What Good is Wealth Without Health? 

Too many people don’t realize that taking care of themselves physically leads to better financial tomorrows. Think about your goals and aspirations. Now ask yourself: why the risky behaviors during this pandemic? • At the global level, it is estimated that the total volume of alcohol consumed per year increased by as much as 70% between 1990 and 2017. It gets worse. The University of Utah reports that sales of alcohol in the United States has increased 55% compared to this time last year. And women are especially more likely to use alcohol to cope. • According to analytics firm Headset, marijuana sales in the U.S. spiked in mid-March, with sales growth peaking at 64% in the week ending March 16th, the highest growth rate in over a year Your future depends on good health, for you, and the people you love and care for. “Healthy at 75” should be your new retirement goal.

Seek Money Mindfulness Money matters are complex and even scary. How you choose to approach finances mentally is key to mastering them and it’s a mentality that can be worked on while we’re following the current stay-at-home orders of our local and federal government.

 

Our most difficult money problems stem from our behavior. Some people are compulsive shoppers who spend every dime they have and then run up credit card debt when the checking account is empty. Then there are others who hoard money or lecture family members about spending too much. Both can be so extreme that they resemble devastating addictions. Often these people are in denial, thus not even aware of what is going on, which is a common phenomenon among addicts.

People with these bad habits need to adopt money mindfulness. This is an idea based on the concept that the path to happiness is more about wanting what we have than getting what we want.

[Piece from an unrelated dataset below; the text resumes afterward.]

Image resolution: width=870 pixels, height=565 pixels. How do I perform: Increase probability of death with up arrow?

Money mindfulness is a concept that stresses awareness without obsession, circumspection without distrust and a cultured disposition to use money effectively to enhance your life and the lives of those around you. You will notice emotional, intellectual and spiritual assets in people who have matured to this level.

There is also a spiritual element to money mindfulness. It teaches us that the winner in life is not the one with the most toys at death. Real winners know how much is enough.

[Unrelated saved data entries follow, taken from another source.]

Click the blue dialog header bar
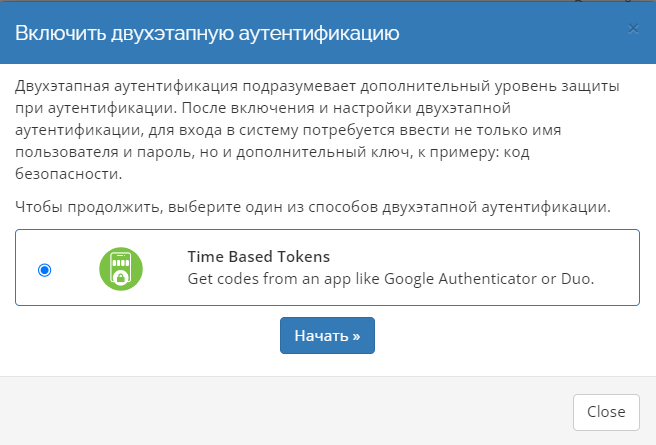click(500, 33)
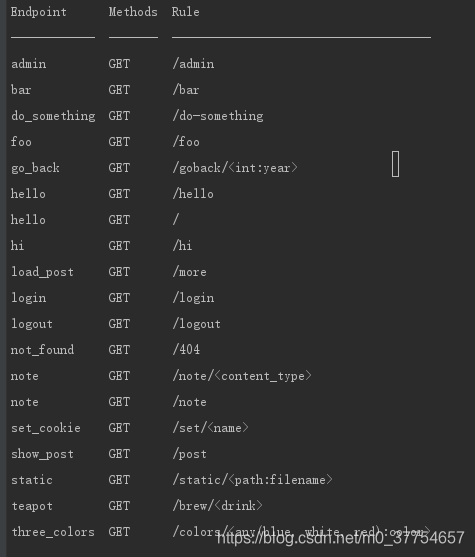The image size is (475, 557).
Task: Click the Methods column header
Action: (x=133, y=12)
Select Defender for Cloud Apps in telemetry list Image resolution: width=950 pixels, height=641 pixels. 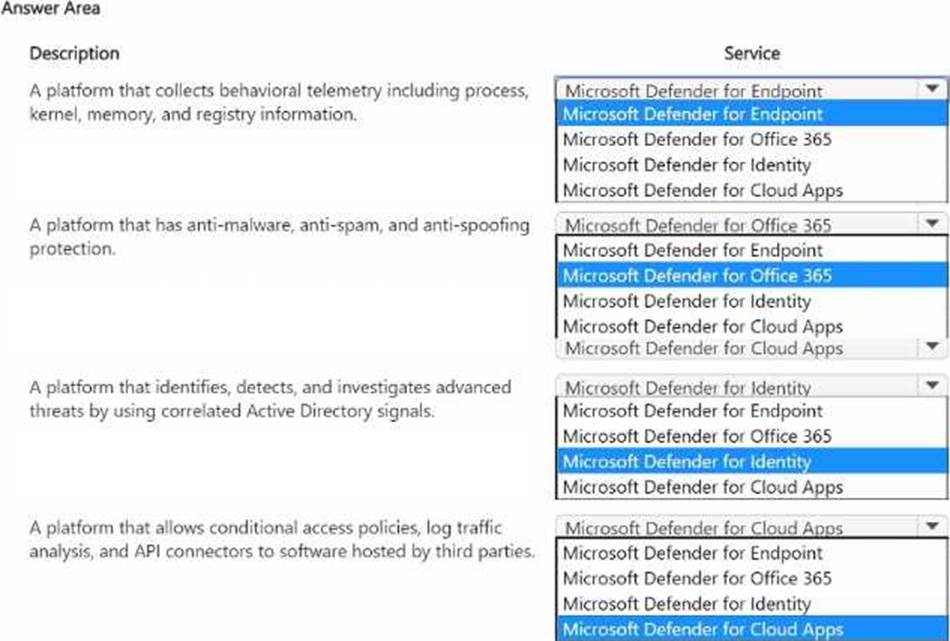pyautogui.click(x=702, y=190)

As the entire country grapples with the emotional challenges of the current stay-at-home orders, consider developing your own money mindfulness. You and your family will be glad you did.

Spending Time with One Another

Across the country an unprecedented number of couples are suddenly spending every waking and sleeping hour of the day with one another. So much so, that some are worrying that the divorce rate will spike in the coming months.

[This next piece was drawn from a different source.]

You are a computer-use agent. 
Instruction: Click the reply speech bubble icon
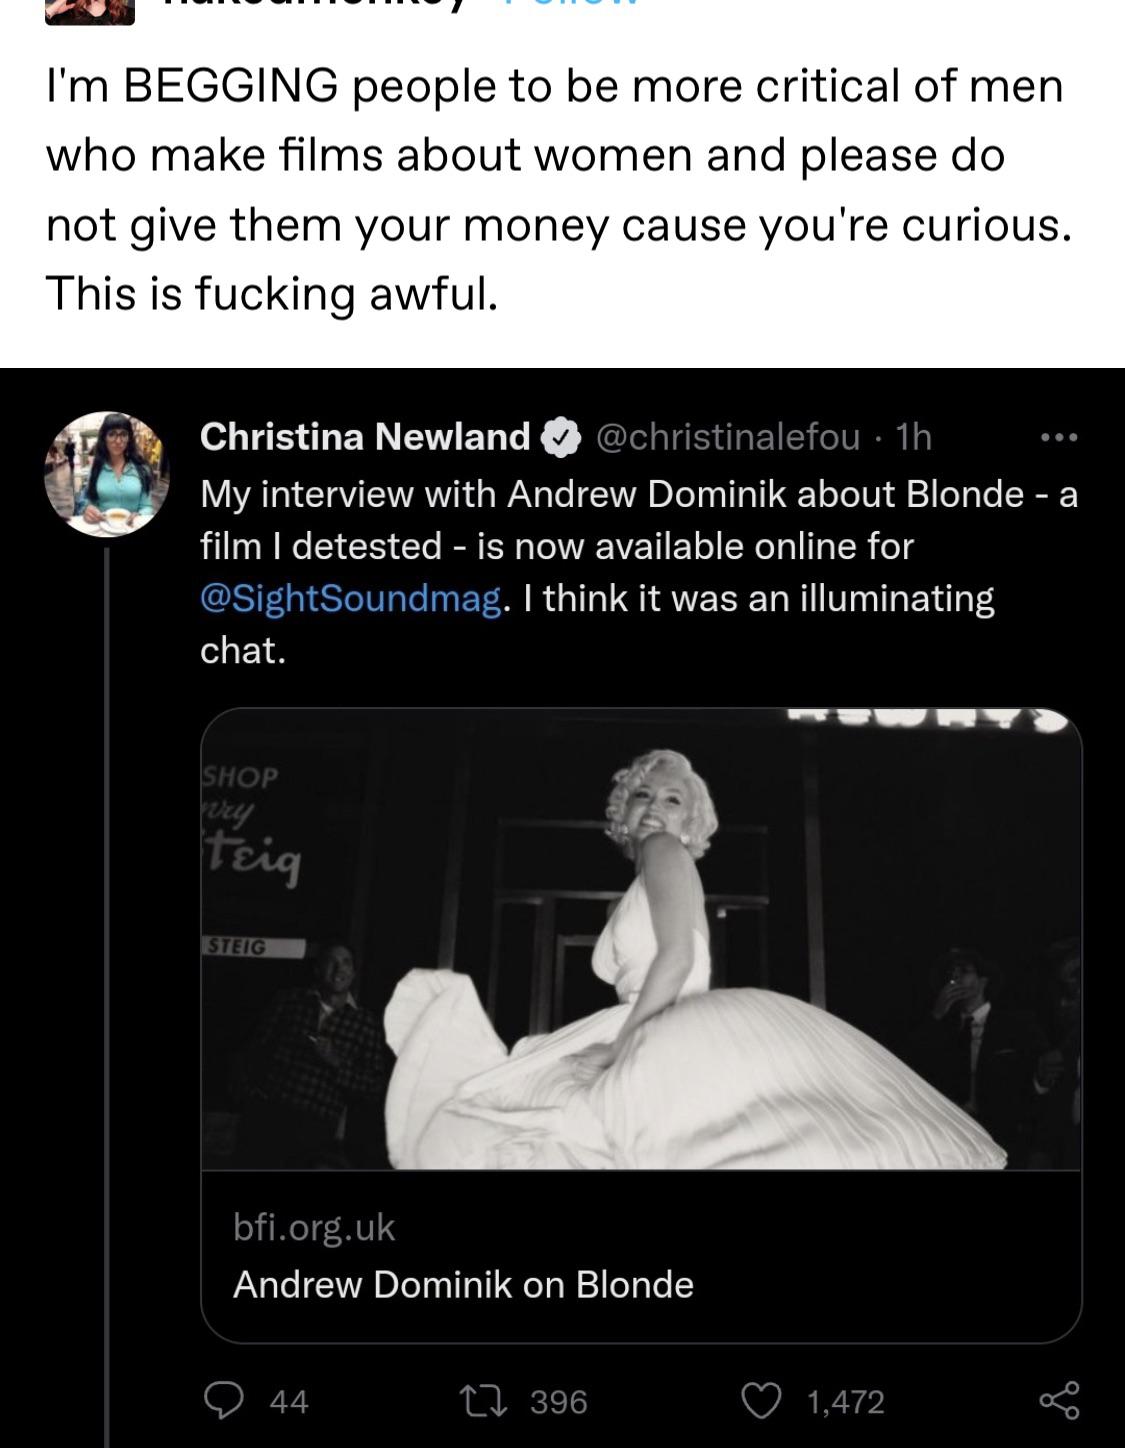(x=224, y=1400)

During such times, it’s worth turning toward older retired couples and learning from their experiences, because studies find that marriages among older retired couples are the happiest. 

In short, here is how happiness over a marriage evolves: early marriage features a lot of positive moments rife with conflict – new jobs, new house, new kids and more. Older couples on the other hand, enjoy the highest level of companionship with relative lower levels of strife. Couples in the middle tend to fare the worst: they’re raising kids, enjoying less of one another and disagreeing much more often.

Older couples primarily focus on supporting one another. And with COVID-19, the need for depending on others has increased dramatically. But, are you willing to be vulnerable? How often are you willing to ask your spouse or partner for support? With older people, the answer is yes and often. 

Now is a good time to practice. You don’t have to wait for old age to have a stronger relationship.